La visita di Stato di Donald Trump: privilegi reali e cerimonia del Beating retreat a Windsor

17.09.2025 19:35
La visita di Stato di Donald Trump: privilegi reali e cerimonia del Beating retreat a Windsor

Donald Trump in visita di Stato a Windsor, un evento senza precedenti

Per la seconda volta nella storia, un presidente americano, Donald Trump, è stato invitato dai reali britannici in visita di Stato. La cerimonia ha avuto luogo oggi al castello di Windsor, evidenziando l’importanza delle relazioni tra Stati Uniti e Regno Unito, proprio mentre si preparano a commemorare i 250 anni dalla dichiarazione d’indipendenza americana dal re Giorgio III, un evento che ha richiesto anni di conflitto. Un’accoglienza regale ha caratterizzato l’arrivo di Trump e della First Lady Melania, che hanno registrato con soddisfazione la sontuosa cerimonia, riporta Attuale.

Questa significativa visita coincide con il percorso di celebrazione per l’anniversario dell’indipendenza americana, ufficialmente avviato il 14 giugno scorso. Mentre negli Stati Uniti si preparano ai festeggiamenti, a Londra si celebrava il compleanno del re Carlo III, creando una coincidenza di eventi storici senza precedenti.

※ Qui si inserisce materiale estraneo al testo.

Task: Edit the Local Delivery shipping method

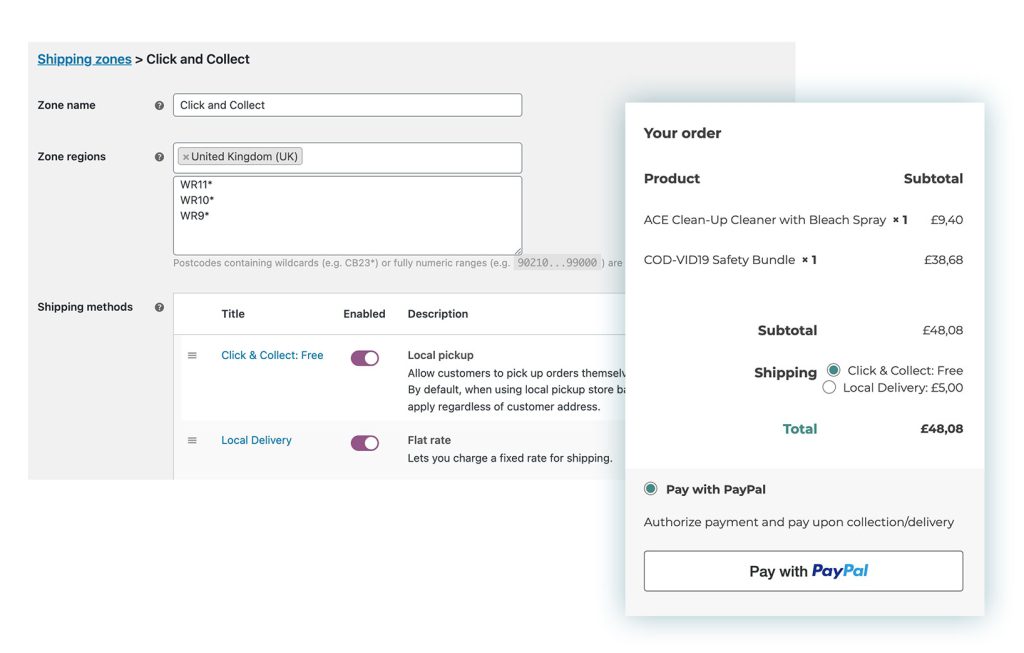Action: [x=256, y=440]
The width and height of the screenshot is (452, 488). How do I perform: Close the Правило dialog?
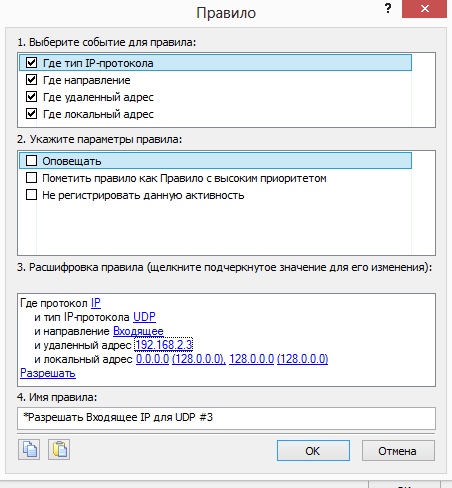[x=424, y=9]
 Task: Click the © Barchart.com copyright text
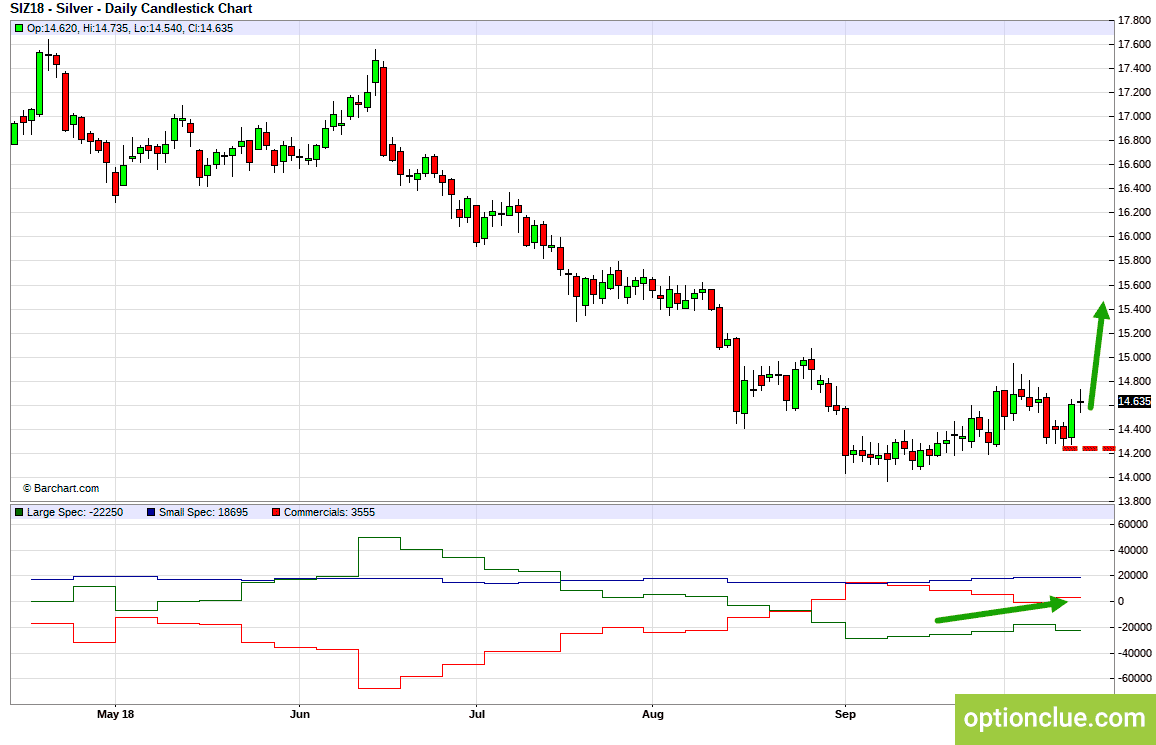point(61,488)
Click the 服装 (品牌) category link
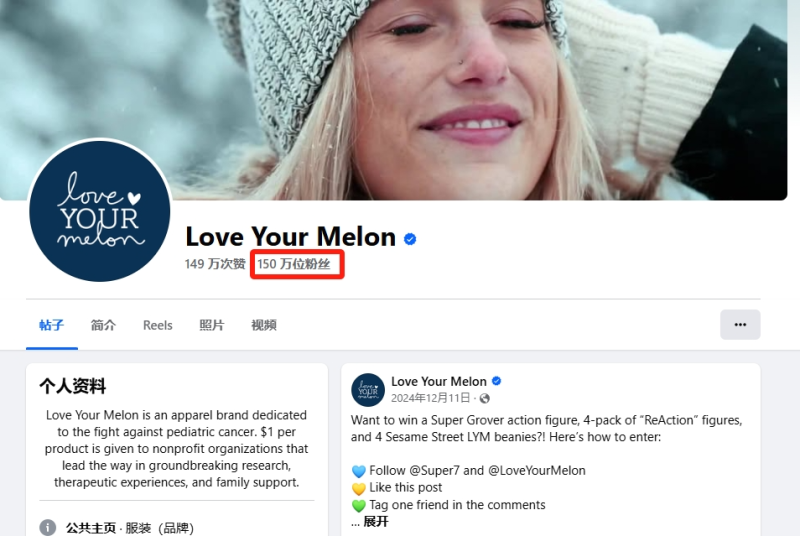Screen dimensions: 800x536 [x=160, y=528]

La storia della visita di Trump si intreccia con quella dell’America, essendo il primo presidente americano a ricevere tale onore dal re, a differenza dei suoi predecessori, tra cui Barack Obama e George W. Bush, che non ebbero mai una seconda visita di Stato. L’ultima volta in cui un presidente statunitense si trovò a Windsor fu nel 2019, proprio con Trump.

La prestigiosa accoglienza comprendeva una cerimonia di “Beating retreat”, che tradizionalmente si tiene per il compleanno del re, ma mai prima d’ora era stata spostata a Windsor per una visita di Stato. Inoltre, il passaggio delle Red Arrows, equivalente britannico delle Frecce tricolori italiane, ha rappresentato un onore esclusivo per Trump durante questa visita.

In aggiunta, una selezione musicale mirata includeva l’esecuzione della Golden Friendship insieme al Battle Hymn of the Republic, già suonata per importanti figure storiche come Roosevelt e Churchill. Quest’anno segna anche l’80° anniversario della fine della Seconda Guerra Mondiale, che Carlo III ha voluto celebrare con un grande evento a Buckingham Palace.

Il corteo di Trump è stato accompagnato da tre bande militari e da una sontuosa rappresentazione, simile a quella del “Trooping the Colour”. La magnifica parata, con livree dorate dei cocchieri, è un’eccellenza che solitamente si osserva solo in occasioni speciali come l’incoronazione del re.

Il banchetto della serata avrà luogo nella St George’s Hall del castello di Windsor. Trump, entusiasta, ha sottolineato che “Windsor è molto meglio, è il meglio rispetto a Buckingham Palace.”

La grandezza del castello di Windsor impressionò anche Rose Kennedy, madre di John F. Kennedy, che nel 1961 fu ricevuta dalla regina Elisabetta II per una cena a Buckingham Palace. Resta da chiedersi se Trump e Melania abbiano condiviso lo stesso senso di meraviglia durante questa storica visita.